» Dokumen Sumber
JAKARTA, Berita HUKUM - Wakil Ketua Majelis Permusyawaratan Rakyat Republik Indonesia (MPR RI) Dr. H. M Hidayat Nur Wahid, MA diminta menjadi keynote speaker dalam acara Diskusi dan Deklarasi Pembentukan Masyarakat Peduli Penyiaran kerja sama antara KPID Jakarta dan Universitas Al Azhar Indonesia, Senin 22 Agustus 2022.
Dalam kesempatan itu, HNW sapaan akrabnya mengapresiasi kerja sama ini karena pengawasan terhadap berita tidak lagi diperlukan hanya terhadap TV maupun Radio, tetapi seharusnya juga perlu diberikan kewenangan untuk menjamah media sosial sekaligus penguatannya. Pasalnya, saat ini berkembang fenomena dimana media sosial juga dapat dimanfatkan untuk mengkoreksi pemberitaan yang dilakukan oleh media mainstream, seperti TV dan Radio.
HNW memaparkan pentingnya media untuk mempraktekkan dengan disiplin kode etik jurnalistik, agar selalu menghadirkan siaran pemberitaan yang sehat karena rakyat Indonesia sudah semakin cerdas dalam menyikapi peristiwa-peristiwa yang terjadi di masyarakat. Apalagi di saat Bangsa sudah memasuki tahun-tahun politik yang sangat sensitif terkait dengan penyebaran berita yang benar maupun yang hoax, agar tidak terulang pembelahan Bangsa karena Pilpres sebagaimana pada Pilpres 2019 akibat dari berita yang membelah yang tidak diawasi dan diberikan sangsi yang menjerakan.

» Daftar Tugas
**A)** Menurut berita tentang Masyarakat Peduli Penyiaran, lembaga apa saja yang bekerja sama menyelenggarakan acara tersebut?
**B)** Ringkas paragraf dalam berita tentang Masyarakat Peduli Penyiaran yang diawali "HNW memaparkan pentingnya media" menjadi dua kalimat tanpa menghilangkan fakta utamanya.
**C)** Lanjutkan berita tentang Masyarakat Peduli Penyiaran mulai dari kalimat terakhirnya.

» Data yang Diberikan
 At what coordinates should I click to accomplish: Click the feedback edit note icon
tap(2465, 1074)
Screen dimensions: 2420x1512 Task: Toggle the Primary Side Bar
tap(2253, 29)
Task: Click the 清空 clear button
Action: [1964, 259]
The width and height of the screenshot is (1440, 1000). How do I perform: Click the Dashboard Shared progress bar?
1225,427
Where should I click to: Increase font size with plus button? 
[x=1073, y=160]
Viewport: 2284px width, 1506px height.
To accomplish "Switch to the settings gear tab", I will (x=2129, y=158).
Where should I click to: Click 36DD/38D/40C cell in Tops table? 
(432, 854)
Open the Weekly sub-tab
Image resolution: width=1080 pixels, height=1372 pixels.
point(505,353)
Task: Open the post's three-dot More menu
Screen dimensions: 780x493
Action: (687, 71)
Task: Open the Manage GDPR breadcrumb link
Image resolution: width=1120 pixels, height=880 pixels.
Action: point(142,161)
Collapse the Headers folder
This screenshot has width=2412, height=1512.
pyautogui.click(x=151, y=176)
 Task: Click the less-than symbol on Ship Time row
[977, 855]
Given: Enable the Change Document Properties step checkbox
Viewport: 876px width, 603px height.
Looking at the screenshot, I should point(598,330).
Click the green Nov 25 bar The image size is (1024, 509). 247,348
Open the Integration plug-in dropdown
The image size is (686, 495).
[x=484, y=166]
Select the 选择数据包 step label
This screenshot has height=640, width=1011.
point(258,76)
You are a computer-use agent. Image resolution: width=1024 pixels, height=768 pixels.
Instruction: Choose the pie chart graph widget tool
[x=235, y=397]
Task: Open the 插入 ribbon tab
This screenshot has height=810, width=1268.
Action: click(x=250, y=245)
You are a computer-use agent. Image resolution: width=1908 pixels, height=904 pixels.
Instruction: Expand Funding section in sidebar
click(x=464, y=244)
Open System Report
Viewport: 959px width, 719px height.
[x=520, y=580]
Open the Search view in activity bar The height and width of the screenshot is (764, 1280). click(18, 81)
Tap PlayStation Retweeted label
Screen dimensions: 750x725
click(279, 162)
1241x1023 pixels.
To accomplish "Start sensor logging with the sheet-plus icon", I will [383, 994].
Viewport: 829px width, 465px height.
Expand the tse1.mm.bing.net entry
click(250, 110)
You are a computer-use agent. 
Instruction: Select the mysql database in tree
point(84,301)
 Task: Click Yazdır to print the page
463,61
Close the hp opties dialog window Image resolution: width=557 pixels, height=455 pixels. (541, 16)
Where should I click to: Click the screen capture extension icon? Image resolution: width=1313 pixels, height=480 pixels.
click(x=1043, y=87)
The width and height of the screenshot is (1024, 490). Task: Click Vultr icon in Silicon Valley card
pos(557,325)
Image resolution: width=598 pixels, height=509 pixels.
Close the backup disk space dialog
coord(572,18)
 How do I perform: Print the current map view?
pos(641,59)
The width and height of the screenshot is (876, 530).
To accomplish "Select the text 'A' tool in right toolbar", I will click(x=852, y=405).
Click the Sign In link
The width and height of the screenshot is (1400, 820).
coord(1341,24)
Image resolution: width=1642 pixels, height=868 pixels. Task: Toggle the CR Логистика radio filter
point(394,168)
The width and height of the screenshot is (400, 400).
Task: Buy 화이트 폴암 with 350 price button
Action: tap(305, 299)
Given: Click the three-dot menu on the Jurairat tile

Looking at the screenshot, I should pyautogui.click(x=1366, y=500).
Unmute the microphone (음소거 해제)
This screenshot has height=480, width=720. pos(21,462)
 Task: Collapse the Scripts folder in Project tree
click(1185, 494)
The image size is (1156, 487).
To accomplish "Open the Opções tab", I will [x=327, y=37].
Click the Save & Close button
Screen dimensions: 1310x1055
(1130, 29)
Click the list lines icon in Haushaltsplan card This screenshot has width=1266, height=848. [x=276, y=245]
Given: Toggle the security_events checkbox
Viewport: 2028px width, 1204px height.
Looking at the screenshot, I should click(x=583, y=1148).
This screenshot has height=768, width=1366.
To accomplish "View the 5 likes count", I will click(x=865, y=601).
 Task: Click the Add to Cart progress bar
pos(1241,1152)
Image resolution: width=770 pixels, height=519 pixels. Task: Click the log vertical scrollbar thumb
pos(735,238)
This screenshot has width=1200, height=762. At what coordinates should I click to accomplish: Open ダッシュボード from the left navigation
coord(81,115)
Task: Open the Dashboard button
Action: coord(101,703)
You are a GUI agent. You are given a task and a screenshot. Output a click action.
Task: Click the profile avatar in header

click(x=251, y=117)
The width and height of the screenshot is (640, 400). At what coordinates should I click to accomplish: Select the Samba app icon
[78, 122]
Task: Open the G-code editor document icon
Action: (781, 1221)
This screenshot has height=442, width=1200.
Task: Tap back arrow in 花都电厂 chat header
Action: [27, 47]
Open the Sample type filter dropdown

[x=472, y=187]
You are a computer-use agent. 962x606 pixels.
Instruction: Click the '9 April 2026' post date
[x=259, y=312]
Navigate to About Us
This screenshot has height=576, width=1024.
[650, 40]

» Jawaban per Tugas
**A)** KPID Jakarta dan Universitas Al Azhar Indonesia.

**B)** HNW menekankan bahwa media harus disiplin menjalankan kode etik jurnalistik agar siaran beritanya sehat, karena rakyat Indonesia makin cerdas menyikapi peristiwa di masyarakat. Hal itu makin penting di tahun-tahun politik yang sensitif terhadap penyebaran berita benar maupun hoax, agar pembelahan Bangsa seperti pada Pilpres 2019 akibat berita yang tidak diawasi dan tidak diberi sanksi yang menjerakan tidak terulang.

**C)**
Ia menjelaskan salah satu contoh yang bisa menjadi bahan pembelajaran soal pemberitaan yang bermasalah adalah kasus kematian Brigadir J. "Kalau diikuti dari siaran pemberitaan awal, seolah-olah yang bersalah adalah Brigadir J. Ada kejahatan seksual. Lalu, ada blaming terhadap korban," ujarnya, Senin (22/8).
Namun, belakangan terbukti siaran pemberitaan tersebut salah dan berasal dari sumber yang berbohong. "Hal ini terbongkar setelah masyarakat atau netizen gaduh dan pengacaranya bersikukuh karena melihat banyaknya kejanggalan," tuturnya.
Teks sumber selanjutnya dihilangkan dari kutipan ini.